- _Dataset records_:
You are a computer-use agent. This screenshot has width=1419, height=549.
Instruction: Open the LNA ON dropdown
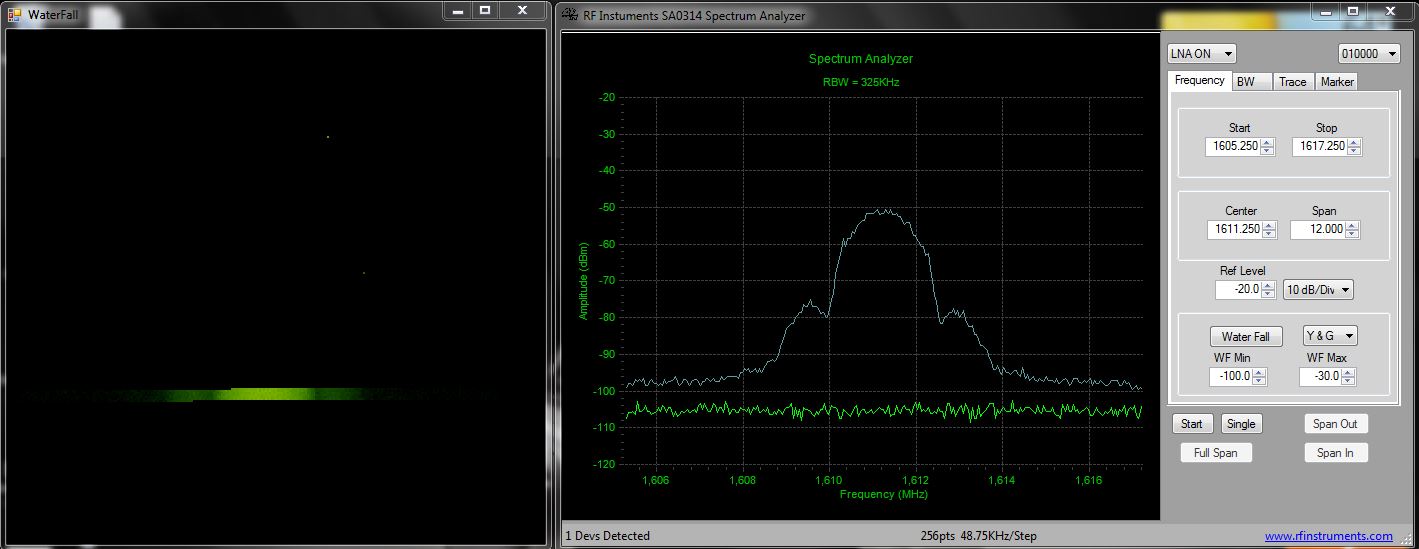point(1202,54)
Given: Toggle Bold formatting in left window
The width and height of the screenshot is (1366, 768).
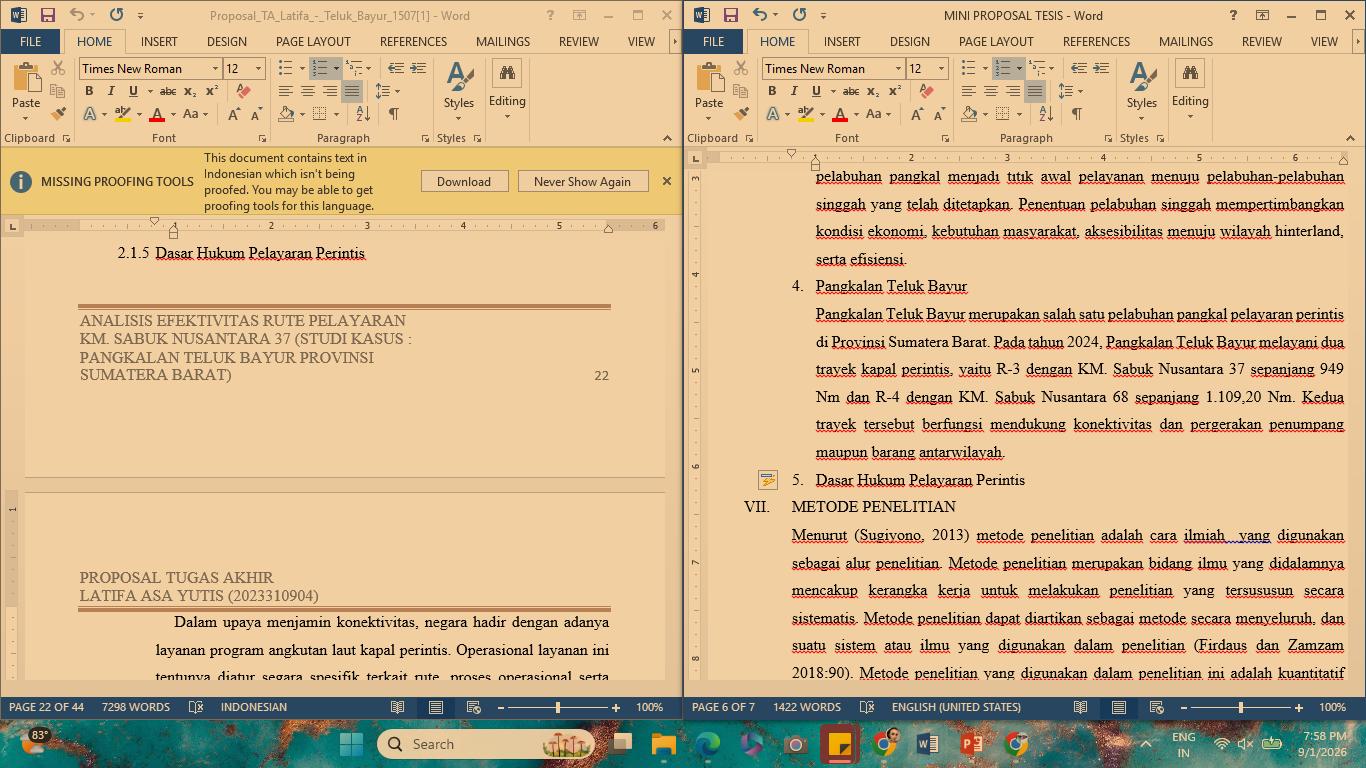Looking at the screenshot, I should pyautogui.click(x=89, y=91).
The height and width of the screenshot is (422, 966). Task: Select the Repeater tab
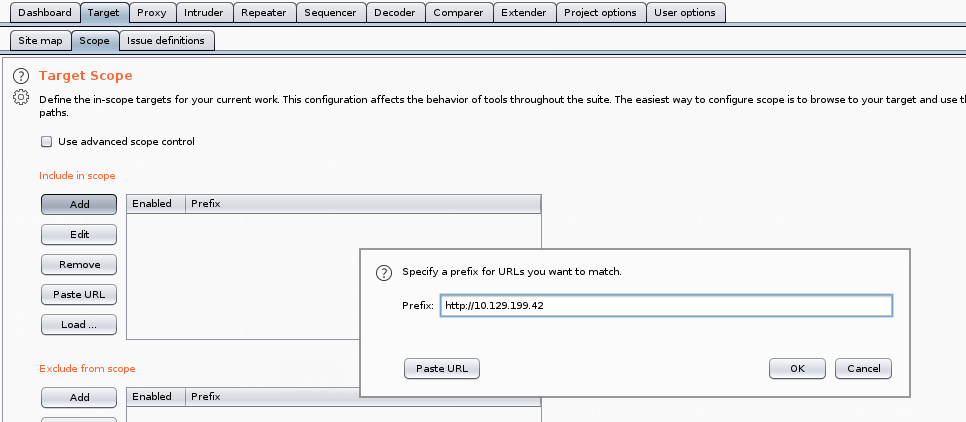click(x=263, y=13)
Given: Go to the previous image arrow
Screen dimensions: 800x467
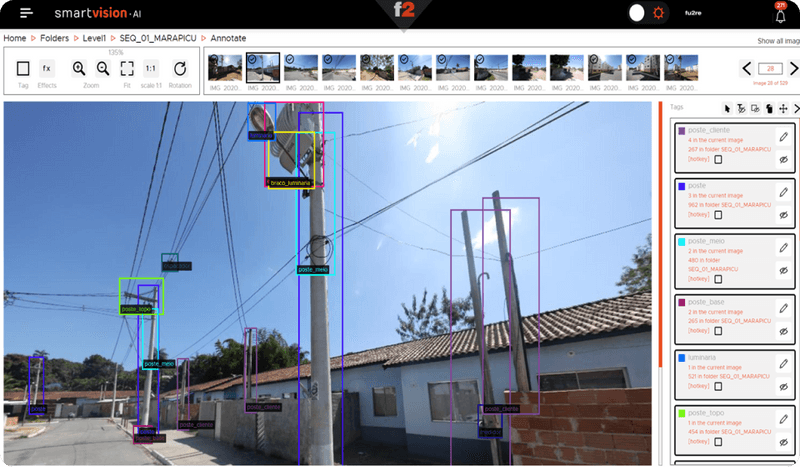Looking at the screenshot, I should pyautogui.click(x=746, y=68).
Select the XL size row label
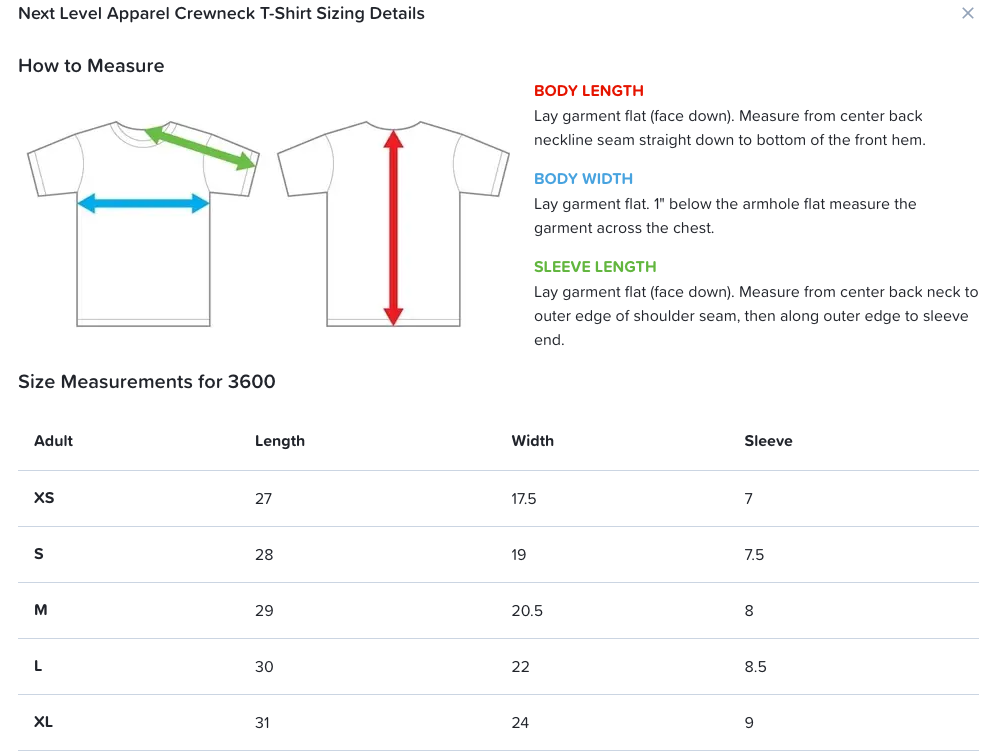Image resolution: width=989 pixels, height=751 pixels. pos(43,722)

- _AIM OF THE EXERCISE_:
Rewrite all the lines above, replacing each "Given" with "Prompt" and changing nothing else. Omit the pictures from your answer.

- _EXPECTED ANSWER_:
You are a computer-use agent. This screenshot has width=1419, height=549.
Instruction: Open the LNA ON dropdown
point(1202,54)
Prompt: Toggle Bold formatting in left window
The width and height of the screenshot is (1366, 768).
Looking at the screenshot, I should pyautogui.click(x=89, y=91).
The height and width of the screenshot is (422, 966). Task: Select the Repeater tab
click(x=263, y=13)
Prompt: Go to the previous image arrow
Screen dimensions: 800x467
Looking at the screenshot, I should pyautogui.click(x=746, y=68).
Select the XL size row label
Image resolution: width=989 pixels, height=751 pixels. pos(43,722)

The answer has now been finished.